## Source text:
┌──

Summary and Contributions: Motivated by group theory, this paper proposes a new method to learn transformations occurring in sequential data. The method learns to map these transformations to disentangled rotations in the latent space of an auto-encoder. On toy datasets, the method learns representations that correctly capture the group structure of the underlying transformations, unlike prior methods such as CCI-VAE.

Strengths: This theoretically motivated contribution is original, sound and very promising for the field of disentanglement. I enjoyed reading this paper and would like to congratulate the authors for their interesting findings.

Weaknesses: The method is only demonstrated on toy datasets. However, given the quality of the theoretical contribution, the novelty and promises of the method, I still believe it is a strong contribution. The paper could be more highly rated if it adresses the concerns below about clarity and connection to prior work.

Correctness: Yes.

Clarity: Some important details are missing in the main text: 1) training procedure (line 128): is there an inner optimization loop for the thetas and an outer loop for the encoder/decoder? Please clarify the training procedure. It should not be necessary to read the pseudo-code in the suppl material (which I did not find any reference to in the main text) to understand these important aspects of the model. 2) Describe all network architectures in text or supplementary material (how many layers etc). A link to the notebook code complements but does not replace this description. 3) fig2: what do the different symbols/colors correspond to? 4) "5.4 Learning disentangled representations of Lie groups" This part of the paper need more details and explanations. a. Why do the authors need to introduce an alternative architecture for Lie Groups? The theta parametrization in 5.2 and 5.3 is already continuous and should be able to map to a Lie Group. b. I don't understand how the neural network \rho_s fits within the encoder/decoder architecture previously described. 5) part 5.5 a. Missing details on how the g_alpha actions are fed to the model. b. Is the model first pre-trained in an unsupervised way on trajectories, before being used to predict the next frames? c. A figure showing an example of reconstructed trajectory would be useful.

└──

## Source material:
┌──

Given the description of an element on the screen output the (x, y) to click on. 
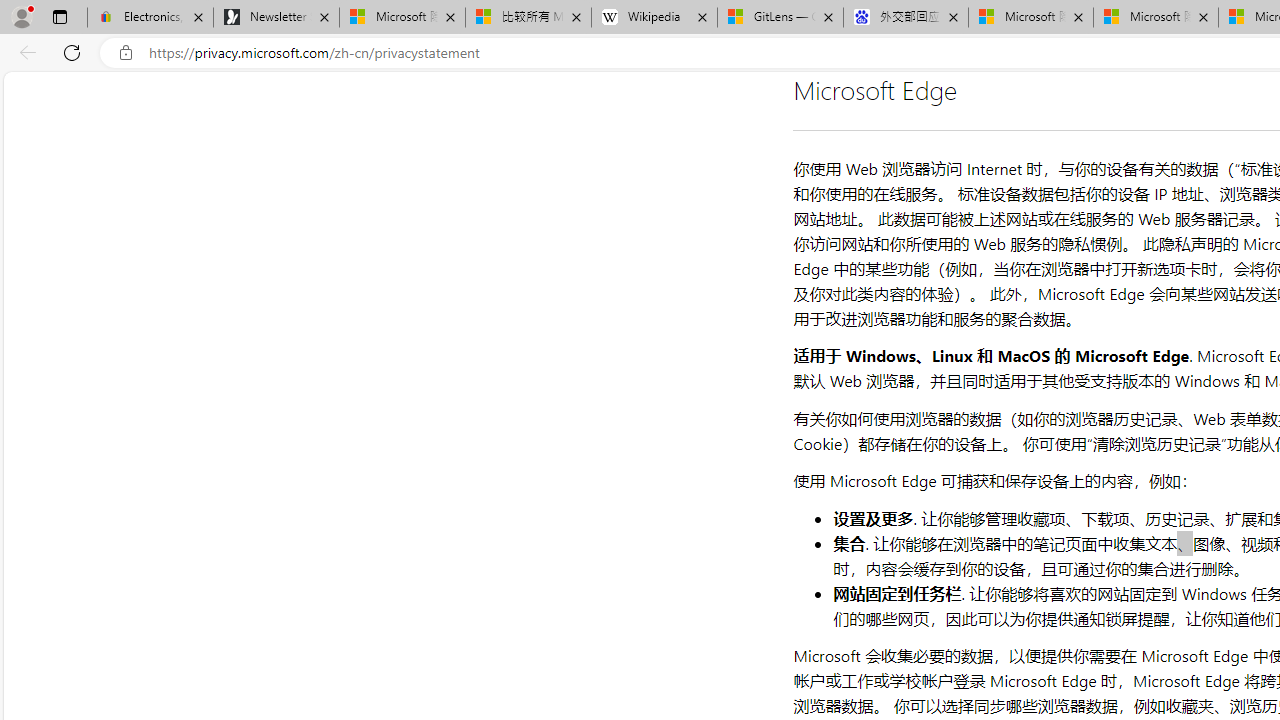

└──

## Task details:
Reproduce the full review of the paper on learning disentangled rotations, shown above, word for word.

## Exercise output:
Summary and Contributions: Motivated by group theory, this paper proposes a new method to learn transformations occurring in sequential data. The method learns to map these transformations to disentangled rotations in the latent space of an auto-encoder. On toy datasets, the method learns representations that correctly capture the group structure of the underlying transformations, unlike prior methods such as CCI-VAE.

Strengths: This theoretically motivated contribution is original, sound and very promising for the field of disentanglement. I enjoyed reading this paper and would like to congratulate the authors for their interesting findings.

Weaknesses: The method is only demonstrated on toy datasets. However, given the quality of the theoretical contribution, the novelty and promises of the method, I still believe it is a strong contribution. The paper could be more highly rated if it adresses the concerns below about clarity and connection to prior work.

Correctness: Yes.

Clarity: Some important details are missing in the main text: 1) training procedure (line 128): is there an inner optimization loop for the thetas and an outer loop for the encoder/decoder? Please clarify the training procedure. It should not be necessary to read the pseudo-code in the suppl material (which I did not find any reference to in the main text) to understand these important aspects of the model. 2) Describe all network architectures in text or supplementary material (how many layers etc). A link to the notebook code complements but does not replace this description. 3) fig2: what do the different symbols/colors correspond to? 4) "5.4 Learning disentangled representations of Lie groups" This part of the paper need more details and explanations. a. Why do the authors need to introduce an alternative architecture for Lie Groups? The theta parametrization in 5.2 and 5.3 is already continuous and should be able to map to a Lie Group. b. I don't understand how the neural network \rho_s fits within the encoder/decoder architecture previously described. 5) part 5.5 a. Missing details on how the g_alpha actions are fed to the model. b. Is the model first pre-trained in an unsupervised way on trajectories, before being used to predict the next frames? c. A figure showing an example of reconstructed trajectory would be useful.